*WHAT TO PRODUCE*:
Set down the records again, keeping each line exactly as it is.

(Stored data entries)
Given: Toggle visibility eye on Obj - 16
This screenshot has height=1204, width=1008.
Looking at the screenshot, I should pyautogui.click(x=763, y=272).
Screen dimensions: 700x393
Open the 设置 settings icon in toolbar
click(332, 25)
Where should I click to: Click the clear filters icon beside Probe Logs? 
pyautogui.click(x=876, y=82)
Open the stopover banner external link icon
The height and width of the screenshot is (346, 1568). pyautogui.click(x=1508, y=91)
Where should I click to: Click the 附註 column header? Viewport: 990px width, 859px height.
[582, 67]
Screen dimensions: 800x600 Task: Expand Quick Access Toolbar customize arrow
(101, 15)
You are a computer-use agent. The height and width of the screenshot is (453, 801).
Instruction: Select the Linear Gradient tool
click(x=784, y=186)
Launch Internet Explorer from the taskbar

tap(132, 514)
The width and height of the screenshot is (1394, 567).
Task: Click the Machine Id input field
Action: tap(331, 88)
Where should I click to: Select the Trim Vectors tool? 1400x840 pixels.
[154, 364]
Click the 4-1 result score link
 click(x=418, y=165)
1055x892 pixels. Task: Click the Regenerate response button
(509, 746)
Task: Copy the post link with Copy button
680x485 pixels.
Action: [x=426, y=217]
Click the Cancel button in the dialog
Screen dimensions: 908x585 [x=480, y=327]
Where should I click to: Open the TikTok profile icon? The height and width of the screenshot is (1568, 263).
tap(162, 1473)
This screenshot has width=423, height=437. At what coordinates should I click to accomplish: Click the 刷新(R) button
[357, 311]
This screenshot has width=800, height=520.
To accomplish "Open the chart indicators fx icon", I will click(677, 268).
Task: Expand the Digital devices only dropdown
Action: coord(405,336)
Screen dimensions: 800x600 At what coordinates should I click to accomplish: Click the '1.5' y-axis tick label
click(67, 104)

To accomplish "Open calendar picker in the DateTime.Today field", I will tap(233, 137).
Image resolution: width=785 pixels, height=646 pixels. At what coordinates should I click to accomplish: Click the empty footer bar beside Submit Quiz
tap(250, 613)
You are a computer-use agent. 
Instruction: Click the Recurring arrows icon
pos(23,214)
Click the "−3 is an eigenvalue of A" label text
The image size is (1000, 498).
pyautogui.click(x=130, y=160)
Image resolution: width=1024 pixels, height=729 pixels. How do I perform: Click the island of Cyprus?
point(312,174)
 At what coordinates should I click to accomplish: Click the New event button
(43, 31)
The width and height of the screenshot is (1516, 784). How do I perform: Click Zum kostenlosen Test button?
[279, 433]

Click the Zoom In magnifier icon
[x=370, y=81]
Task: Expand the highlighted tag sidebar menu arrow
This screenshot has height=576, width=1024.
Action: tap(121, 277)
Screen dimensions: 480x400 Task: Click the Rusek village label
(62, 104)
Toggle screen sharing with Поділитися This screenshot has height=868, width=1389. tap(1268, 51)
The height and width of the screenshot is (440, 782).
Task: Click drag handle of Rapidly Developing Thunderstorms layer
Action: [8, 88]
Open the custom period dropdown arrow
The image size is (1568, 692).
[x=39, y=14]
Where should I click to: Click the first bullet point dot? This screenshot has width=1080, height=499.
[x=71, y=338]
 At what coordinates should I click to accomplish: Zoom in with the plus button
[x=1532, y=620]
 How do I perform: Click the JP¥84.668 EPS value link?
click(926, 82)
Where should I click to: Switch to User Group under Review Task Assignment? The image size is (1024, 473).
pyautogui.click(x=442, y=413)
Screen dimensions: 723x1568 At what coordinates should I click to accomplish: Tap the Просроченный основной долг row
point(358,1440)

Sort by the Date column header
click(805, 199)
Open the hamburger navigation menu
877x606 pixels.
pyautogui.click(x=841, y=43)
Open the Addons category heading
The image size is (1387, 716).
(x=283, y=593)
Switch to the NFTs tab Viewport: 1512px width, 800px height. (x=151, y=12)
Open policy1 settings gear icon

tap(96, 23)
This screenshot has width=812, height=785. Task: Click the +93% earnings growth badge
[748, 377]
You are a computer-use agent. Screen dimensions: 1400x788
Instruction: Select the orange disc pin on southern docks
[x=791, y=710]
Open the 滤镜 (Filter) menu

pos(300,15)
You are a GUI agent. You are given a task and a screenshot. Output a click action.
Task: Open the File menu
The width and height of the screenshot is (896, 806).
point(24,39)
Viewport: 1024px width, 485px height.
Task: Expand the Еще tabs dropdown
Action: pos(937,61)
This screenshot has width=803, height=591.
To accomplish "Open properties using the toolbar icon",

*RESPONSE BOX*:
Given: Toggle visibility eye on Obj - 16
This screenshot has height=1204, width=1008.
Looking at the screenshot, I should pyautogui.click(x=763, y=272).
Screen dimensions: 700x393
Open the 设置 settings icon in toolbar
click(332, 25)
Where should I click to: Click the clear filters icon beside Probe Logs? 
pyautogui.click(x=876, y=82)
Open the stopover banner external link icon
The height and width of the screenshot is (346, 1568). pyautogui.click(x=1508, y=91)
Where should I click to: Click the 附註 column header? Viewport: 990px width, 859px height.
[582, 67]
Screen dimensions: 800x600 Task: Expand Quick Access Toolbar customize arrow
(101, 15)
You are a computer-use agent. The height and width of the screenshot is (453, 801).
Instruction: Select the Linear Gradient tool
click(x=784, y=186)
Launch Internet Explorer from the taskbar

tap(132, 514)
The width and height of the screenshot is (1394, 567).
Task: Click the Machine Id input field
Action: tap(331, 88)
Where should I click to: Select the Trim Vectors tool? 1400x840 pixels.
[154, 364]
Click the 4-1 result score link
 click(x=418, y=165)
1055x892 pixels. Task: Click the Regenerate response button
(509, 746)
Task: Copy the post link with Copy button
680x485 pixels.
Action: [x=426, y=217]
Click the Cancel button in the dialog
Screen dimensions: 908x585 [x=480, y=327]
Where should I click to: Open the TikTok profile icon? The height and width of the screenshot is (1568, 263).
tap(162, 1473)
This screenshot has width=423, height=437. At what coordinates should I click to accomplish: Click the 刷新(R) button
[357, 311]
This screenshot has width=800, height=520.
To accomplish "Open the chart indicators fx icon", I will click(677, 268).
Task: Expand the Digital devices only dropdown
Action: coord(405,336)
Screen dimensions: 800x600 At what coordinates should I click to accomplish: Click the '1.5' y-axis tick label
click(67, 104)

To accomplish "Open calendar picker in the DateTime.Today field", I will tap(233, 137).
Image resolution: width=785 pixels, height=646 pixels. At what coordinates should I click to accomplish: Click the empty footer bar beside Submit Quiz
tap(250, 613)
You are a computer-use agent. 
Instruction: Click the Recurring arrows icon
pos(23,214)
Click the "−3 is an eigenvalue of A" label text
The image size is (1000, 498).
pyautogui.click(x=130, y=160)
Image resolution: width=1024 pixels, height=729 pixels. How do I perform: Click the island of Cyprus?
point(312,174)
 At what coordinates should I click to accomplish: Click the New event button
(43, 31)
The width and height of the screenshot is (1516, 784). How do I perform: Click Zum kostenlosen Test button?
[279, 433]

Click the Zoom In magnifier icon
[x=370, y=81]
Task: Expand the highlighted tag sidebar menu arrow
This screenshot has height=576, width=1024.
Action: tap(121, 277)
Screen dimensions: 480x400 Task: Click the Rusek village label
(62, 104)
Toggle screen sharing with Поділитися This screenshot has height=868, width=1389. tap(1268, 51)
The height and width of the screenshot is (440, 782).
Task: Click drag handle of Rapidly Developing Thunderstorms layer
Action: [8, 88]
Open the custom period dropdown arrow
The image size is (1568, 692).
[x=39, y=14]
Where should I click to: Click the first bullet point dot? This screenshot has width=1080, height=499.
[x=71, y=338]
 At what coordinates should I click to accomplish: Zoom in with the plus button
[x=1532, y=620]
 How do I perform: Click the JP¥84.668 EPS value link?
click(926, 82)
Where should I click to: Switch to User Group under Review Task Assignment? The image size is (1024, 473).
pyautogui.click(x=442, y=413)
Screen dimensions: 723x1568 At what coordinates should I click to accomplish: Tap the Просроченный основной долг row
point(358,1440)

Sort by the Date column header
click(805, 199)
Open the hamburger navigation menu
877x606 pixels.
pyautogui.click(x=841, y=43)
Open the Addons category heading
The image size is (1387, 716).
(x=283, y=593)
Switch to the NFTs tab Viewport: 1512px width, 800px height. (x=151, y=12)
Open policy1 settings gear icon

tap(96, 23)
This screenshot has width=812, height=785. Task: Click the +93% earnings growth badge
[748, 377]
You are a computer-use agent. Screen dimensions: 1400x788
Instruction: Select the orange disc pin on southern docks
[x=791, y=710]
Open the 滤镜 (Filter) menu

pos(300,15)
You are a GUI agent. You are given a task and a screenshot. Output a click action.
Task: Open the File menu
The width and height of the screenshot is (896, 806).
point(24,39)
Viewport: 1024px width, 485px height.
Task: Expand the Еще tabs dropdown
Action: pos(937,61)
This screenshot has width=803, height=591.
To accomplish "Open properties using the toolbar icon",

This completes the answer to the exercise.